Февронья вздрогнула – и ужас невольно выразился на ее открытом лице, когда речь Удачи прямо доказала ей, что ему все известно, что бесполезны будут дальнейшие окольные рассуждения.
От проницательного Удачи не укрылось действие слов его на Февронью; но, как ей показалось, лицо кума было еще более расположено на добро и нисколько не проявляло холодности, скорее всего ожидавшейся ей при обращении к нему, тем более после неудачи подхода, ясного ему как день. Жена Нечая Севастьяныча, одаренная здоровым, прямым смыслом, в понятиях о добре и зле расходилась с мужем вполне, оставаясь доброй женой и нежной матерью. Не думая приукрашивать черноту Нечая относительно поступка с Удачей, она тем не менее захотела испытать все средства для спасения семьи от неминуемой нищеты и, собрав все свои нравственные и умственные силы, едва могла выговорить Удаче, опускаясь невольно на колени:
– Пощади меня и семью… не доводи до гибели…
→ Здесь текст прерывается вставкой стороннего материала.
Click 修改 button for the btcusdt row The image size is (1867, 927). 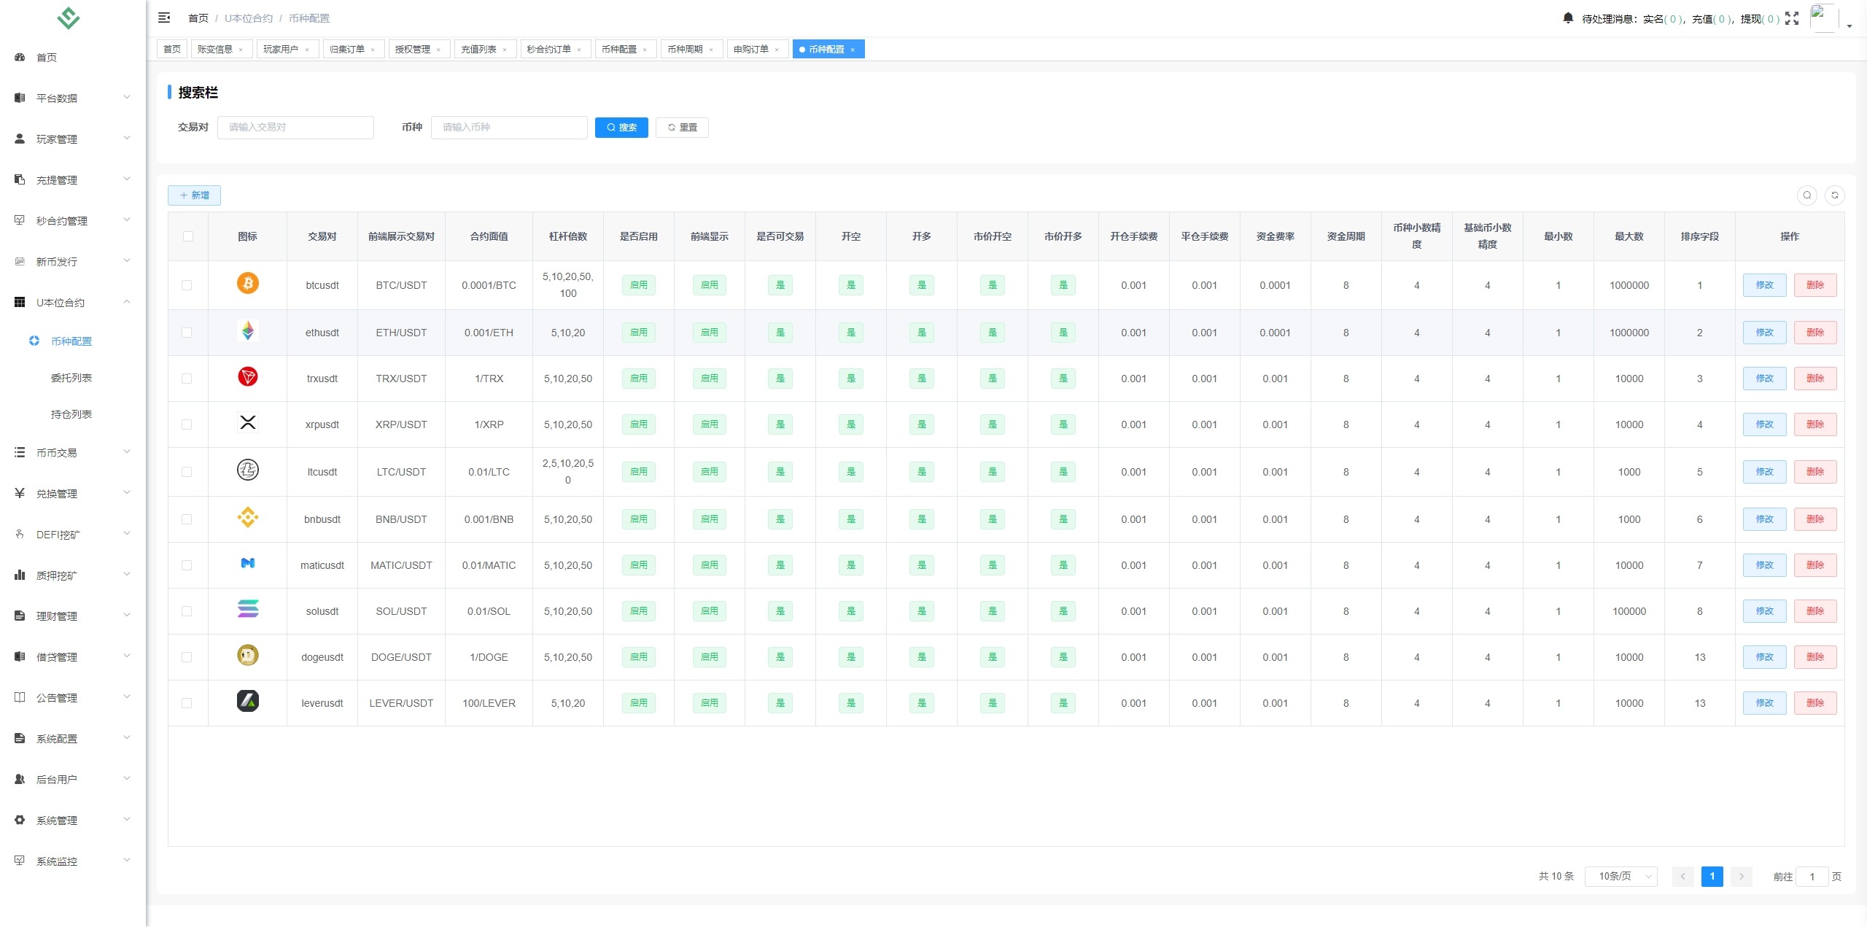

Вся кровь бросилась в лицо бледному обычно Удаче. Он тяжело дышал и отдувался, словно в груди его не было места для выхода из легких воздуха. Холодный пот выступил на побледневшем лице старого Осорьина, но он молчал, выдерживая, должно быть, страшную борьбу с собой. Наконец эта борьба, должно быть, кончилась с явлением новой мысли, озарившей благодатным светом ум Удачи. В глазах его блеснула искра удовольствия, мгновенно смягчившая суровые черты сосредоточенного дельца. Он дохнул свободной грудью. Поднял Февронью и, ближе к ней придвинувшись, словно не желая, чтобы кто слышал, что будет он ей дальше говорить, спросил шепотом:
– Сколько же нужно, чтобы покрыть недочет казначея?
– Шестьдесят рублев, никак, да три рубля еще, да сколько-то алтын…
– Казначей софийский не дурной человек, рука руку моет… У меня есть свободные деньги одного приятеля, дьяка софийского теперь, Данилы Микулича Бортенева. Их я могу ссудить, кума, казначею софийскому на выручку… Только пусть эти рубли запишутся не за Нечаев счет, а за твой, Февронья Минаевна… Якобы ты дала эти деньги в рост с наддачею, на часть дочери твоей Глафиры Нечаевны, из твоего материнского наследства… Слышишь?.. Так вот, а не иначе!.. И не перечь…
– Господь да благословит тебя, кум!.. В тебе одном вижу я Божеское милосердие к себе бесталанной… Да наградит Он тебя сторицей, что воздал нам добром за зло!
Она тихо заплакала, не владея собой, от радости.
Удача ходил по светлице, давая время куме прийти в себя.